Greek opposition leader, Alexis Tsipras, demanded recently that the conservative government “stop abusing our cultural heritage,” saying the changes would amount to “changing the landscape” of a world heritage site.
But Culture Minister, Lina Mendoni, defended the development, which was approved by the Central Archaeological Council (KAS), the body which oversees the Acropolis complex that includes the Parthenon, a 5th century BC temple to the goddess Athena.
“I have seen people in wheelchairs who came up for the first time and felt happy,” Mendoni told reporters during a visit to the site on Tuesday.
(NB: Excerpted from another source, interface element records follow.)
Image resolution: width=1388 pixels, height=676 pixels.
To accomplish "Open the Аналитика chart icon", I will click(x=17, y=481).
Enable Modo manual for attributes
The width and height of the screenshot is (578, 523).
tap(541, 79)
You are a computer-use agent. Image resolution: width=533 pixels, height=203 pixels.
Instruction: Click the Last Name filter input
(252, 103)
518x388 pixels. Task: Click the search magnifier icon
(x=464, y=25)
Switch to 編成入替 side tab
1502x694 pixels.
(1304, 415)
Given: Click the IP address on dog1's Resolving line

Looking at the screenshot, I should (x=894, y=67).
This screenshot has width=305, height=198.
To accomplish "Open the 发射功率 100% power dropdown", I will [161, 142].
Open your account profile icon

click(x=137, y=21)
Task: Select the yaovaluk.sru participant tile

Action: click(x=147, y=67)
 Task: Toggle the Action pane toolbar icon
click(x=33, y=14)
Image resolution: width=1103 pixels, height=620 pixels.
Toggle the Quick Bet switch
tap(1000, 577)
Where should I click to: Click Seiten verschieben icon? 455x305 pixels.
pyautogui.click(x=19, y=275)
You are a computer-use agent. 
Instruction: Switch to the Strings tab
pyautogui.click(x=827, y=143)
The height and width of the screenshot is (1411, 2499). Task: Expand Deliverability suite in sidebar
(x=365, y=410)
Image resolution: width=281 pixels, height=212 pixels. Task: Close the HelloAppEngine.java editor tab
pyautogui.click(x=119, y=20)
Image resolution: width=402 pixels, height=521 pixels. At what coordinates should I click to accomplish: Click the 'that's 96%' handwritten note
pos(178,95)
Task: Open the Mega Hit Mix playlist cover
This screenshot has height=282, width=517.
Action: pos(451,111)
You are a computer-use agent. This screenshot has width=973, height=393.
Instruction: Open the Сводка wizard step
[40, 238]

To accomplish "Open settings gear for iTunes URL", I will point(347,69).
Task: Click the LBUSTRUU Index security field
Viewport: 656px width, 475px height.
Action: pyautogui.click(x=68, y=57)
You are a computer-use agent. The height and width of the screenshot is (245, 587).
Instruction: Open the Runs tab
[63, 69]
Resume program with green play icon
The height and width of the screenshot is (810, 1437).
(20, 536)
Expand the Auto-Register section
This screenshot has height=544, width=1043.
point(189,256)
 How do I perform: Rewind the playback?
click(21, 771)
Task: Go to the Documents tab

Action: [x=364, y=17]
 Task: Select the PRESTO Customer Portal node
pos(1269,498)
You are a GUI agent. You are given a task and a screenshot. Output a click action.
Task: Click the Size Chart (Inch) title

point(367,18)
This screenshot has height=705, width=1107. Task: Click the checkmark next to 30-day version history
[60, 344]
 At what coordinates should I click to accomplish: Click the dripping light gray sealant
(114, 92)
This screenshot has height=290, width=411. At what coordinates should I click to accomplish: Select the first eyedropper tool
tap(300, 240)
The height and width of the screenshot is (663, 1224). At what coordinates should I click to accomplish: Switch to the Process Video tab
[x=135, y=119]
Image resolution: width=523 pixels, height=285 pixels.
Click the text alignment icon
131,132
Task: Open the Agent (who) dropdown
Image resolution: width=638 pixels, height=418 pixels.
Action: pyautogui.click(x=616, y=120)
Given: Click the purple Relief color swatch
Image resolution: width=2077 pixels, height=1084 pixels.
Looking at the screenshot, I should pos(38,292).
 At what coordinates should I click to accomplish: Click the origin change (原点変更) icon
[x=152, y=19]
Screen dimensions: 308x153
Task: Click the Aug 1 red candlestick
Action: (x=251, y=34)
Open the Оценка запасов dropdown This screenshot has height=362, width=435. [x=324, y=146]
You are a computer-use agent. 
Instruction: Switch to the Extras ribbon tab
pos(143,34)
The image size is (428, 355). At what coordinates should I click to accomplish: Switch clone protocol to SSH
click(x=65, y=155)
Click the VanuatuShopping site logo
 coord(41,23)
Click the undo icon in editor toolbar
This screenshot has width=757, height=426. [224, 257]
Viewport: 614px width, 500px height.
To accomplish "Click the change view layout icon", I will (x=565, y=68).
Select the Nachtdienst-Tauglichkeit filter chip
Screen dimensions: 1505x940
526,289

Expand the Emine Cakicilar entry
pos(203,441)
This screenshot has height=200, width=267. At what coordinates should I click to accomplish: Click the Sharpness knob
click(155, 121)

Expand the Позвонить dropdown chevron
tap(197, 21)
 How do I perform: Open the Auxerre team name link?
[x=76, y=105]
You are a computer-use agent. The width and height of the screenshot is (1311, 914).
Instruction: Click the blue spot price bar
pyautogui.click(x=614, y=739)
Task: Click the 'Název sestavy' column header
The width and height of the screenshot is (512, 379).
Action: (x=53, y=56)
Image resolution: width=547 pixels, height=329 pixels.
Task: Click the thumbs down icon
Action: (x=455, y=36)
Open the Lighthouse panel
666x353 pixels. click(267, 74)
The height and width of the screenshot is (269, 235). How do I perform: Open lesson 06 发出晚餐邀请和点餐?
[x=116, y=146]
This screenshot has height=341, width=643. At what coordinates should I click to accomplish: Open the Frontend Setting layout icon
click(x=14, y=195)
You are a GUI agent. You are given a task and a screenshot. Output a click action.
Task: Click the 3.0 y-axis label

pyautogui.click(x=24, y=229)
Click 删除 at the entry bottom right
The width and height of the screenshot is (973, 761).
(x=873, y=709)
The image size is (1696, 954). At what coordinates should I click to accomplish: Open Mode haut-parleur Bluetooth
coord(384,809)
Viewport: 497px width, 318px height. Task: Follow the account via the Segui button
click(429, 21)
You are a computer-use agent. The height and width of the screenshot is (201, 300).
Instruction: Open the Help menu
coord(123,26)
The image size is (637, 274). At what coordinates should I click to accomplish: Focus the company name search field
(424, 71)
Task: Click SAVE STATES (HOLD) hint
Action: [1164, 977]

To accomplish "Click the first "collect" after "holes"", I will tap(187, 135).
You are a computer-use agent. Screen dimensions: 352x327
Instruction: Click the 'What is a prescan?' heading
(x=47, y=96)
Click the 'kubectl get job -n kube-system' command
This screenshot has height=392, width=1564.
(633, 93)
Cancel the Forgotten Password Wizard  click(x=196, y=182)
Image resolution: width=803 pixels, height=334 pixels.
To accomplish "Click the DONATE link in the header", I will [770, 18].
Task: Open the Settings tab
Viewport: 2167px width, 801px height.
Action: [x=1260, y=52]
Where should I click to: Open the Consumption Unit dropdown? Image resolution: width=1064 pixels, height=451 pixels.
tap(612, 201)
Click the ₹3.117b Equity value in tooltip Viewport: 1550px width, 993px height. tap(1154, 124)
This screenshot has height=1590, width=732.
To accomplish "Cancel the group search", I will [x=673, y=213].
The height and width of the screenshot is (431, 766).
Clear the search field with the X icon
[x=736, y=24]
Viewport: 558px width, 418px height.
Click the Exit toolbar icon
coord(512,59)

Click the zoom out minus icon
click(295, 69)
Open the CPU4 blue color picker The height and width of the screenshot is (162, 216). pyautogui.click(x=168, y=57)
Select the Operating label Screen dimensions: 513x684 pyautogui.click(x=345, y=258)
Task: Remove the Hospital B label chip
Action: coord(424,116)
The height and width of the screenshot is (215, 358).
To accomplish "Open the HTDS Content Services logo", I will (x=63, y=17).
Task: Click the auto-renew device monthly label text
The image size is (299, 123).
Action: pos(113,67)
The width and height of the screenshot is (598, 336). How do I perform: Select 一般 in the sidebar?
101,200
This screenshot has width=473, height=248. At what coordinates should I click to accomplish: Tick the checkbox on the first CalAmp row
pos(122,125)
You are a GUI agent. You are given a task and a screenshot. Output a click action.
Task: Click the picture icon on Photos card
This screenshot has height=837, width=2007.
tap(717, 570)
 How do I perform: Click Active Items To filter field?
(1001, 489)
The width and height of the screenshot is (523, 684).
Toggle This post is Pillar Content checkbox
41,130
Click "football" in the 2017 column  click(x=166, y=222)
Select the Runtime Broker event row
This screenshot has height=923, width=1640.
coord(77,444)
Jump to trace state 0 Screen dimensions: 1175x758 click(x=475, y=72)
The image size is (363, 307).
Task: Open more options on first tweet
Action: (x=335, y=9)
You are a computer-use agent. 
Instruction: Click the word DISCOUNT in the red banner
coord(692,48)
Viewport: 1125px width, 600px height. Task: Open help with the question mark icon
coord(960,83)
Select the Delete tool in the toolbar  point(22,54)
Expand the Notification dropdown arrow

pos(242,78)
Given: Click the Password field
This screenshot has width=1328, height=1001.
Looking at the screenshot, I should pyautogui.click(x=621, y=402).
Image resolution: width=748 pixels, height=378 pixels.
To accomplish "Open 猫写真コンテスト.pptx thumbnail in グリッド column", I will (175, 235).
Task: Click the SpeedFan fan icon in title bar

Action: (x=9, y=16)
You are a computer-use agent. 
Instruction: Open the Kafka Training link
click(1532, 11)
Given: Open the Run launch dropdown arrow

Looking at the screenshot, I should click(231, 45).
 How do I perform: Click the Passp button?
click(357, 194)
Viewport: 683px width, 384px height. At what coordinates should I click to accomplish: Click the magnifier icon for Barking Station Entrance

“I think this is something that should also make us particularly happy because to give joy to people is perhaps just as significant as the protection of our cultural goods.”
Prior to the pandemic, about 3.5 million tourists made the ascent to see the Acropolis, the country’s most visited site.
In the six months that the temples were closed to the public on account of COVID-19, a new lift capable of carrying two wheelchairs at a time was also installed on the rock’s northern flank, replacing an older elevator that had ceased to operate years ago. That, too, has been criticised as a modernist eyesore.
Architect and current head of the Acropolis Monuments Conservation committee, Manolis Korres, even has plans to overhaul the ancient citadel’s majestic gateway, or Propylaia.
According to The Guardian, Korres hopes to reinstate a Roman staircase that would both broaden the entrance, correct previous erroneous interventions and return it to some of its original form.
In response to these alterations, more than 3,500 signatories have endorsed an open letter on the online activist network Avaaz calling for the pathways to be removed and other projected changes to be cancelled.
Dr Tasos Tanoulas, until recently director of restorations at the Propylaia, also deplored the decision to cover so much of the rock’s face with reinforced concrete. He told The Guardian the move would lead inexorably to “degradation of the natural landscape and a devaluation of the rock as a natural monument in its own right, as a natural fort.”
But the changes have also won praise, and according to Korres, have the added advantage of being ‘reversible.’ The new walkway, a grey concrete track, is laid over a synthetic membrane that protects the ancient stones underneath and permits easy removal.
Tour guides also gathered around the monument’s ticket booths on Wednesday and agreed the new pathways were overdue.
“There are ambulances up here at least four times a week,” Athina Pitaki, who has been guiding visitors around the site since 1978, told The Guardian.
“I’ve been up here long enough to see all the changes and in reality it’s much better now. It hasn’t affected the monuments. They’re still as impressive as ever and for the first time people can enjoy them without always fearing they’re about to fall.”
Only time will tell what the final outcome of this raging debate will be.